Thibeault's Table shared her recipe for real cream of mushroom soup. It's so good and so easy. Real sliced and sauteed mushrooms, not those tiny, little gray cubes that come in the canned stuff. This can be as rich and thick as you want it to be. Today I kept it a little brothier. Some crouton or crostini, and I've got a wonderful meal. I don't even miss the red and white can!!
Cream of Mushroom Soup
2 - 3 cups of sliced mushrooms
1 large shallot, minced
1 garlic clove, minced
1 sprig of fresh thyme
4 cups chicken stock/ broth
2 cups milk
1/4 - 1/2 teaspoon dried tarragon, (optional)
salt and pepper, to taste
3 - 4 tablespoons flour, (optional)
Saute sliced mushrooms in butter.

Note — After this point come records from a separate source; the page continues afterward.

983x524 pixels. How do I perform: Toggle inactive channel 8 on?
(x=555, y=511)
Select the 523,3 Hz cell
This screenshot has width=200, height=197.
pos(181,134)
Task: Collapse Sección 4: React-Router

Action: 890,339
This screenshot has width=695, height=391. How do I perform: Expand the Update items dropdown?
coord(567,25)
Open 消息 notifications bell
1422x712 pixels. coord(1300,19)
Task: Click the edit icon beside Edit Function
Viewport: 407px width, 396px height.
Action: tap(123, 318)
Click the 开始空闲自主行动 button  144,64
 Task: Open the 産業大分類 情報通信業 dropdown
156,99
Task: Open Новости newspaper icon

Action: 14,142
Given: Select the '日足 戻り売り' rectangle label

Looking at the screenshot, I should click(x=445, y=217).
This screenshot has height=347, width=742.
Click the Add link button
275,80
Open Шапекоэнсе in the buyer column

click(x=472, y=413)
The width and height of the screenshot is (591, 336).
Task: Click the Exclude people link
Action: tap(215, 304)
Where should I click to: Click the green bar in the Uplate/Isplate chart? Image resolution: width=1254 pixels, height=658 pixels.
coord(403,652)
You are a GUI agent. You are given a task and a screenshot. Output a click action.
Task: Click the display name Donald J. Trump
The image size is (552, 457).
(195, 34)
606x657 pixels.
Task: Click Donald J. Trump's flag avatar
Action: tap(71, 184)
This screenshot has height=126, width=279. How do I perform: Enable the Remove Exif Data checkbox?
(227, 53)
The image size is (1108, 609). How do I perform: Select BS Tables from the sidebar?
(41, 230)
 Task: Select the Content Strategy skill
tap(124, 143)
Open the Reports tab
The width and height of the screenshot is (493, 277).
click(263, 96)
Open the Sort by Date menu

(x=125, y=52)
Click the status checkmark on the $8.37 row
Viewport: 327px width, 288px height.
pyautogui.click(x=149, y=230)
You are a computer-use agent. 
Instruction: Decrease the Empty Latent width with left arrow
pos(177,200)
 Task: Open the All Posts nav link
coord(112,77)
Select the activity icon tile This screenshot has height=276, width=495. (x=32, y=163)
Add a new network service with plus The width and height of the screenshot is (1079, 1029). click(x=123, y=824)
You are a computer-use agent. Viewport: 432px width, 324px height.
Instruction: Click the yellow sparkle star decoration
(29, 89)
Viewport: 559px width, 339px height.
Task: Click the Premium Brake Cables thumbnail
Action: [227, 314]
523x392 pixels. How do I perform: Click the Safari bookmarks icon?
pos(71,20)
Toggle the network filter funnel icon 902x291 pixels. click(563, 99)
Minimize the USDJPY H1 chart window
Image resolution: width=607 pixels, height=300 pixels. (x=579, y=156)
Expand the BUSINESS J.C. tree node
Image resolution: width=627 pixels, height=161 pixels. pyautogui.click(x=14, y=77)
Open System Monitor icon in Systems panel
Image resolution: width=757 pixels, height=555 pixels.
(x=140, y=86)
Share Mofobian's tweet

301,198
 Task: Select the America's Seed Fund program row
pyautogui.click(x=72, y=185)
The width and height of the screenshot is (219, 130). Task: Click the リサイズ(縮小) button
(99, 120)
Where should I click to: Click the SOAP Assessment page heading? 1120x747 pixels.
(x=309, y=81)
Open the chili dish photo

Add shallot, cooking for 2 - 3 minutes, until shallots are tender but not browned. Add minced garlic and thyme, and cook 1 minute. Add broth and bring to a boil. Add milk and simmer for 30 minutes. Season with salt and pepper to taste and tarragon, if using. If a thicker soup is desired, mix flour with some milk in a jar, and slowly stir into soup, continuing to cook until soup thickens. Optional - coarsely puree soup with an immersion blender.